In Meyer, Transferee v. Commissioner, T.C. Memo. 2024-15 (2/5/24), TC Dkt Entry # 44, here, TN here, and GS here, the Court denied the petitioner’s motion for summary judgment in a transferee liability case. The petitioner argued that (i) the statute of limitations for the IRS’s transferee liability claim was not timely under the statute of limitations, (ii) collateral estoppel precluded the IRS claim, and (iii) judicial estoppel precluded the IRS claim. The estoppel claims denials are straightforward. I focus here on the first claim about the statute of limitations.
The underlying transaction at issue was a typical Midco abusive tax shelter transaction (I have often called abusive tax shelter transactions bullshit tax shelters). I assume readers are familiar with Midco transactions. An example with a good discussion is in Tax Court (Judge Lauber) Rejects Shareholders' Attempts to Reduce Transferee Liability (Federal Tax Procedure 2/10/22). I will offer a high level overview of the Midco transactions (which have variants but with common result of an empty corporation with a very large tax liability). A Midco transaction involves a third party purchasing, directly or indirectly, stock of a corporation with very large built-in gain from shareholders for a price exceeding what they would obtain if the corporation sold the assets and distributed the cash. After the purchase, the buyer sells the assets and enters an abusive tax shelter transaction (such as the Son-of-Boss involved in this case) to supposedly offset the gain, and then strips out to assets (mostly cash) to leave the corporation empty when the IRS audits and disallows the tax shelter transaction. The supposed tax “savings” is shared by the shareholders (through the purchase price) and the promoters, leaving the IRS (and the country’s taxpayers) holding the bag in the empty corporation. Remember for the balance of this discussion that all of this hinges on the fraudulent Son-of-Boss transaction. In other words, the initial corporate transferor with the unpaid tax liability engaged in fraudulent reporting.
In Meyer, Transferee, the IRS asserted transferee liability under § 6901 by treating the corporate-level transactions as including a deemed transfer to the petitioner as transferee (rather than as a seller of the stock to a third party). For an initial transferee, such as the petitioner, the statute of limitations for transferee liability does not expire until one year “after the expiration of the period of limitation for assessment against the transferor.” § 6901(c)(1).
As posited by the Court, the first step is to establish when the statute of limitations expired on the deemed transferor—the sold corporation engaging in the Son-of-Boss transaction and fraudulently reporting the transaction to zero out the gain on the return. Normally, the limitations period is 3 years. And, the Court worked on the assumption that the 3-year period would have applied and counted certain other extensions or suspensions that extended the corporate transferor’s limitations period. The Court’s analysis is fairly straightforward, so I won’t rehash that here.
I question why the worry about the statute of limitations was even necessary.

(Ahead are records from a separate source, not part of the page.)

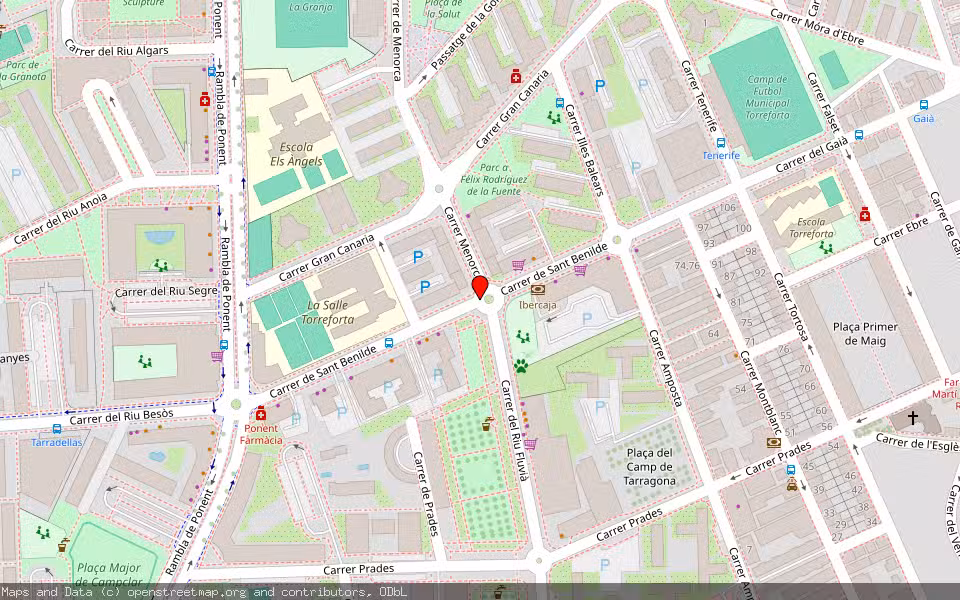Click the Ponent Farmàcia pharmacy cross icon
Screen dimensions: 960x600
click(261, 413)
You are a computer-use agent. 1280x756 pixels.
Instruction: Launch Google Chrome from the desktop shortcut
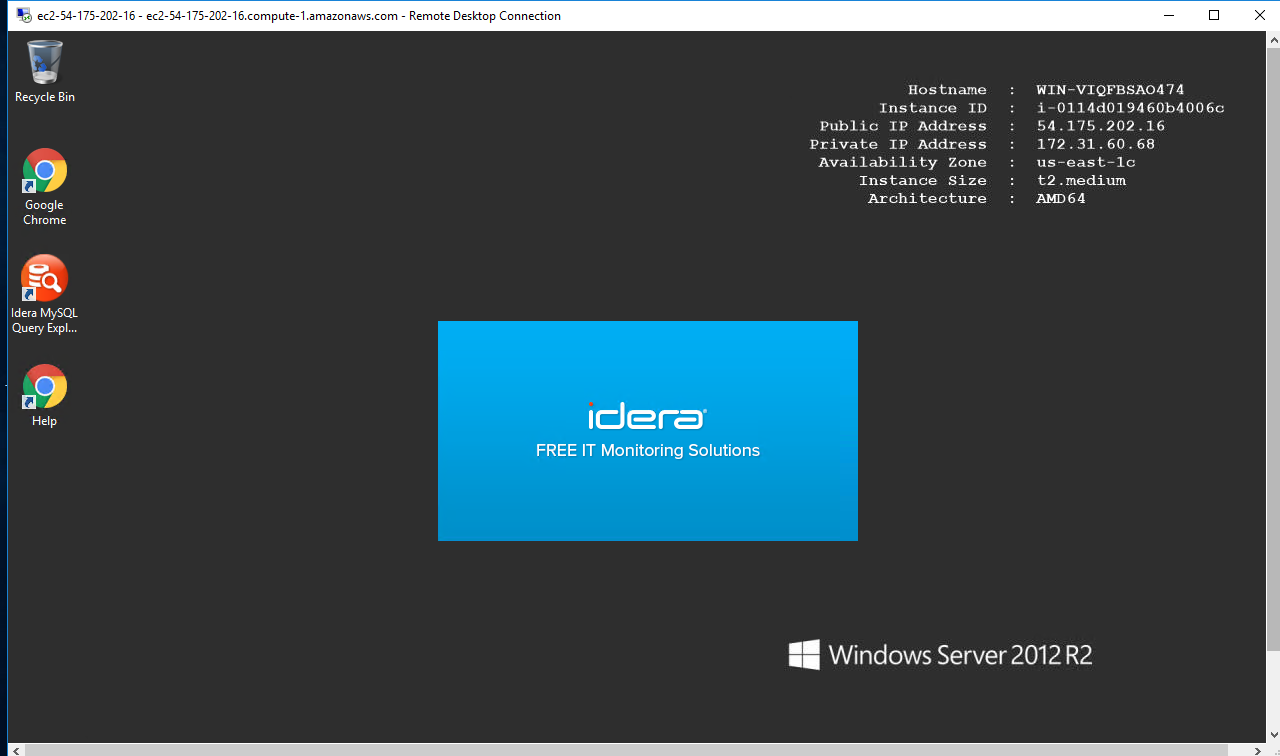[45, 186]
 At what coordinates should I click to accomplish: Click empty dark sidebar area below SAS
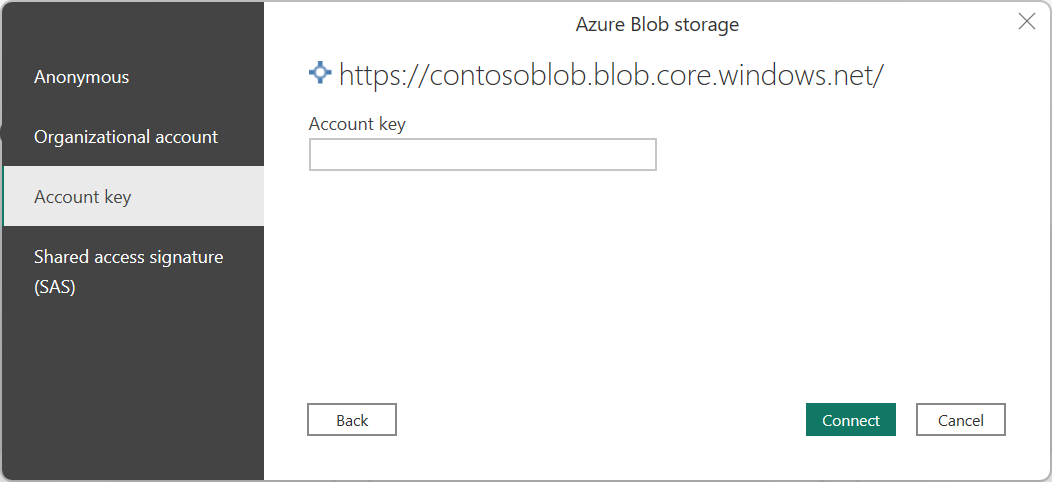[x=130, y=390]
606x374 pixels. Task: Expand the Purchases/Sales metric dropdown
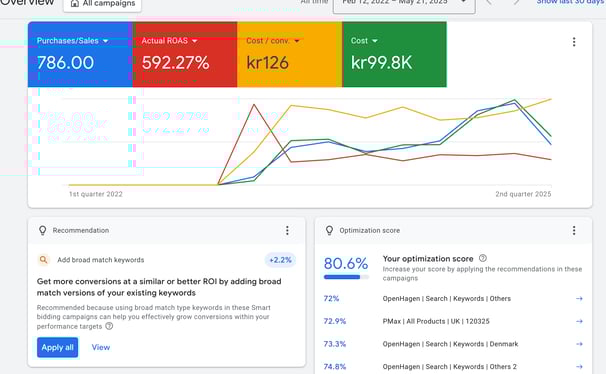106,41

Why would not the corporate transferor’s reporting of that transaction invoke the unlimited statute of limitations in § 6501(c)(1) or (2)? Remember, that the Tax Court recently reaffirmed its holding in Allen v. Commissioner, 128 T.C. 37 (2007) that fraud on the return is sufficient to invoke the unlimited statute of limitations whether or not the taxpayer (here the corporation) committed the fraud. See Tax Court Again Declines to Reconsider Its Holding that the Preparer's Fraud without the Taxpayer's Fraud Invokes Unlimited Statute of Limitations (Federal Tax Procedure Blog 1/25/24), here. With an unlimited corporate statute of limitations, the transferee liability would derivatively be unlimited as well.
If that is right, then it would appear that all Midco transactions involving abuse transactions that involve fraud have unlimited statutes of limitations. I understand that there are some, perhaps many, Midco transactions that escaped because of the wrong focus on the transferor corporation's statute of limitations.
Added 2/6/24 2:30pm:
Of course, even if Allen were incorrectly decided and the taxpayer's fraud is required for the unlimited statute of limitations, the taxpayer in these prototypical transactions was controlled by the promoter of the abusive transaction and thus the taxpayer would have had the relevant fraudulent intent. The IRS should open up all of those cases where the statute of limitations would have otherwise lapsed.